_TASK REQUIREMENTS:_ Restate word for word every line from the one containing "Click the selected-tool" to the last line of the records below.

_SUPPLIED DATA:_
=-=-=-=-=

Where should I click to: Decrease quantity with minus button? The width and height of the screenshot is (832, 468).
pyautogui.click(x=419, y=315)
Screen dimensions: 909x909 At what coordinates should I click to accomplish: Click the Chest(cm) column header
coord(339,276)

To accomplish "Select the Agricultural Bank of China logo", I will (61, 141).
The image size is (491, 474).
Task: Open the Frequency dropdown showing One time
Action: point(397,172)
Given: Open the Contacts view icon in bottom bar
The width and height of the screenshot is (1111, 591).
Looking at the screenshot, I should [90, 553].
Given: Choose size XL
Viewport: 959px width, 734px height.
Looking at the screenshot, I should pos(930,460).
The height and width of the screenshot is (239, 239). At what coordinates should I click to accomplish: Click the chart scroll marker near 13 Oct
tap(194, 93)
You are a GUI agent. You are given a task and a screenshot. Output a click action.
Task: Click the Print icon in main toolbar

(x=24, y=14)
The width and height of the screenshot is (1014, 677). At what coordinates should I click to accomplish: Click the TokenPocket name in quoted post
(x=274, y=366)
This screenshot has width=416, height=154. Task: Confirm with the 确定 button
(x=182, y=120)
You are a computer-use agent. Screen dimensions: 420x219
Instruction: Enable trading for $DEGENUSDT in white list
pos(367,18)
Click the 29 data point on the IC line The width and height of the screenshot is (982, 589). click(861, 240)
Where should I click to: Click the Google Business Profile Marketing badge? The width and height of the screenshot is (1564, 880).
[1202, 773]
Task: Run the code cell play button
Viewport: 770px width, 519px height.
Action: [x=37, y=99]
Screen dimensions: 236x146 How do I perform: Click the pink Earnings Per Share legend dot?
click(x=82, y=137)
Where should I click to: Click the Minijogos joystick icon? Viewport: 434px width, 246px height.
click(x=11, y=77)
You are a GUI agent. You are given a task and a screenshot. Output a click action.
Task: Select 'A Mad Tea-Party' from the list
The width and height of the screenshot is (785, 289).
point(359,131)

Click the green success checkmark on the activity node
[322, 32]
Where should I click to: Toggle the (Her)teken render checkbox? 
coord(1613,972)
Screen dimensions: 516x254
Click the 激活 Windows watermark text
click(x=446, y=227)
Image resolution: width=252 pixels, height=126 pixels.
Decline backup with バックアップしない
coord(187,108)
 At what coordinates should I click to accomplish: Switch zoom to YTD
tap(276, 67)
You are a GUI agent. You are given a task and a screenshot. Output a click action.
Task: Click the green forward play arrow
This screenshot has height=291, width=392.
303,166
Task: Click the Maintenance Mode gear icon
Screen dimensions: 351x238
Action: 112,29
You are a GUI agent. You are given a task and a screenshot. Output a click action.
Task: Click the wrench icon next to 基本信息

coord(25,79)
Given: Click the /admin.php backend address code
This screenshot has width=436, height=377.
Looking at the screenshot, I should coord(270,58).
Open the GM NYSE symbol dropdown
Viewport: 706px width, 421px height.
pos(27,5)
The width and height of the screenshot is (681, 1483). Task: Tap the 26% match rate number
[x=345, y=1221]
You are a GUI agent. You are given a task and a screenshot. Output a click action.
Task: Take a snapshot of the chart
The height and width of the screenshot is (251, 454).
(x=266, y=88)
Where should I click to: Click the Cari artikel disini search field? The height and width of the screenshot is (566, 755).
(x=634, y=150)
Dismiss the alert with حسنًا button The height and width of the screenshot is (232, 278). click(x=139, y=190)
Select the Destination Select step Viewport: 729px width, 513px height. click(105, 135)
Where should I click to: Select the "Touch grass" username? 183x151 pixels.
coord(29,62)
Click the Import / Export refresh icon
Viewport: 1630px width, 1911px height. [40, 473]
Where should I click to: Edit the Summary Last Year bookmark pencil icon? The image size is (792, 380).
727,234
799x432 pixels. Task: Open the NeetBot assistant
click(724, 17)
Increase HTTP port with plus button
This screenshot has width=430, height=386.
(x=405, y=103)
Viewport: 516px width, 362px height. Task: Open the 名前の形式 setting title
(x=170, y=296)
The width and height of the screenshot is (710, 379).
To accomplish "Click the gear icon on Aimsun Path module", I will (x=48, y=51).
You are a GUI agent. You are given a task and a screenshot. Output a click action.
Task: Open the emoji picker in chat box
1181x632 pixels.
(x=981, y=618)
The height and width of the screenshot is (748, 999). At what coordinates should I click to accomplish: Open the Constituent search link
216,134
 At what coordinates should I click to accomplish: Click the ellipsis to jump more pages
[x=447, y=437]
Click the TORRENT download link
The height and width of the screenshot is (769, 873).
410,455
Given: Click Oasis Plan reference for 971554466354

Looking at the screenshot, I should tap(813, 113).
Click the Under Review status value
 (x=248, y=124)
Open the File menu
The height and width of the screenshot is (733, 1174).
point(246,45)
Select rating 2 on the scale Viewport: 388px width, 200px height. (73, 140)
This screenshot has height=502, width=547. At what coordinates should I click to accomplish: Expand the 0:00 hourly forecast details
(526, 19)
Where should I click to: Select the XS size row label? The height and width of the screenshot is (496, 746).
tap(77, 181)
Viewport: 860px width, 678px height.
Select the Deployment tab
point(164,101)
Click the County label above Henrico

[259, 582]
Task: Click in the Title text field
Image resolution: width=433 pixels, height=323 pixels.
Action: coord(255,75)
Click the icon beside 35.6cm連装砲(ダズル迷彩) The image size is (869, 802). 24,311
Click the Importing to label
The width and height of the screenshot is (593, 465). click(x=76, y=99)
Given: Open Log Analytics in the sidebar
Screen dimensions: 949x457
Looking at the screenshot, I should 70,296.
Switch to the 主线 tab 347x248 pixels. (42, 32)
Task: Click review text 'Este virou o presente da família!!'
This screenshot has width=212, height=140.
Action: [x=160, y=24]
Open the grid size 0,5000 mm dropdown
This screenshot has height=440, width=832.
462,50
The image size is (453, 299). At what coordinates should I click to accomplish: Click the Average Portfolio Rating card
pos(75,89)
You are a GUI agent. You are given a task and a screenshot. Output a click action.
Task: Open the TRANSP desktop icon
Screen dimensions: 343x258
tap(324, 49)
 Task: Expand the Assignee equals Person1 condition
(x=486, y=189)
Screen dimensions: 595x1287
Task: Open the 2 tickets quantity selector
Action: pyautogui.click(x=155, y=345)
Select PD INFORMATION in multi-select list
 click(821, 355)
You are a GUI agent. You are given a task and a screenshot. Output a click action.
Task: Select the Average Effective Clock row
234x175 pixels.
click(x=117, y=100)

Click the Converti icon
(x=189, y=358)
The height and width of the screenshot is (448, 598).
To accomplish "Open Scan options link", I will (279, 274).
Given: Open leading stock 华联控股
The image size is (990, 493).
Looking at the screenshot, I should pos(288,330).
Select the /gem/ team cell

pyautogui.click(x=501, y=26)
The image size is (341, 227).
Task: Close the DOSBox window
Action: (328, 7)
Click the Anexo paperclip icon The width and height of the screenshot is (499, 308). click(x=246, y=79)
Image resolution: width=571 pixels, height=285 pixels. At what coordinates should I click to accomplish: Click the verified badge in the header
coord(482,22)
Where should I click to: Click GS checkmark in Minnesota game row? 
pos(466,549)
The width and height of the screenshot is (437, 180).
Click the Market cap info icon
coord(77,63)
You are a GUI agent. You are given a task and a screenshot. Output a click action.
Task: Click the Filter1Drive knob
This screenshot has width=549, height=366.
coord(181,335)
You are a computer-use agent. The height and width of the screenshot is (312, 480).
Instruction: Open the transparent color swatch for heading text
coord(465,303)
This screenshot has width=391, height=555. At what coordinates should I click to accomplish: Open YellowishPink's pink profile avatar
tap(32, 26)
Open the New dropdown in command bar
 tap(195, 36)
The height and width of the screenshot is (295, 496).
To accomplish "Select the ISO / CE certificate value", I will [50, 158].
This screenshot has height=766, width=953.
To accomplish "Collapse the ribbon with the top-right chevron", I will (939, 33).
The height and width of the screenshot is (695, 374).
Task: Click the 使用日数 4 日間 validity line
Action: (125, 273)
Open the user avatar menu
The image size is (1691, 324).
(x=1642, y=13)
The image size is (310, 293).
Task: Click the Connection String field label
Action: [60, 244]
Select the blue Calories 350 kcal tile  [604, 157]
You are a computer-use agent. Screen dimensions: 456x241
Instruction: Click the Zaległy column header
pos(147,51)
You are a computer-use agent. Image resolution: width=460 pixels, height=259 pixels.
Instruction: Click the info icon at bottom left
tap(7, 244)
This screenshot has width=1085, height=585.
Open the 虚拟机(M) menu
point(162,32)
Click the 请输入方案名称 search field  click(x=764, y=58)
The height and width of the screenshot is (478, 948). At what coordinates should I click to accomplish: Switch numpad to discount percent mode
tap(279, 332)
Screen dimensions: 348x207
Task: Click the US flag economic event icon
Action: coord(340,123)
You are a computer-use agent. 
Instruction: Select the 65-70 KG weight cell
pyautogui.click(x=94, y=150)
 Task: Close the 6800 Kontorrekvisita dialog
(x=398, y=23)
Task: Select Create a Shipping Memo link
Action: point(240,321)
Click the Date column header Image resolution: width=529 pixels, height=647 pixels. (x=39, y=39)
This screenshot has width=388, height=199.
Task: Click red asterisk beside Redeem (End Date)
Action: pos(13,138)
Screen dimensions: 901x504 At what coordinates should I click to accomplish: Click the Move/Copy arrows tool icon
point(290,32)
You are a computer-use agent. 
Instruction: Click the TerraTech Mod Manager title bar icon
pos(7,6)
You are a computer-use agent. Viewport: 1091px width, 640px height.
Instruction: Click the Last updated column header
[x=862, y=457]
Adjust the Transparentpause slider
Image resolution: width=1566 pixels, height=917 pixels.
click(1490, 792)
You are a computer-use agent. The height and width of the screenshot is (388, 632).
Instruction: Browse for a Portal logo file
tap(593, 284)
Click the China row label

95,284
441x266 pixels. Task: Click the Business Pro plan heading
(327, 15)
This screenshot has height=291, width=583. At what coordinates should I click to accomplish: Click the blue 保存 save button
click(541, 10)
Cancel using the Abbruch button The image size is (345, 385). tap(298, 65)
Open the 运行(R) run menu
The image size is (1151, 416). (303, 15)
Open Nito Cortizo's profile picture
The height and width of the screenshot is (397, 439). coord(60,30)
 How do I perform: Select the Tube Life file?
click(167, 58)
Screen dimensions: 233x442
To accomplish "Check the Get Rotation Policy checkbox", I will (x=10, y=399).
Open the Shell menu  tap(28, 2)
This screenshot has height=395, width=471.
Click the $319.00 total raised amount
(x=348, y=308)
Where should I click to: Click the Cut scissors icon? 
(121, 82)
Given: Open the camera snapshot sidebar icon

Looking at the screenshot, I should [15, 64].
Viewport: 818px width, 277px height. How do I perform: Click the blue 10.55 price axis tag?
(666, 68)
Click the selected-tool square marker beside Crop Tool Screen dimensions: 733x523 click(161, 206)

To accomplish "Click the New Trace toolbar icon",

=-=-=-=-=

_TASK ANSWER:_
Click the selected-tool square marker beside Crop Tool Screen dimensions: 733x523 click(161, 206)

To accomplish "Click the New Trace toolbar icon",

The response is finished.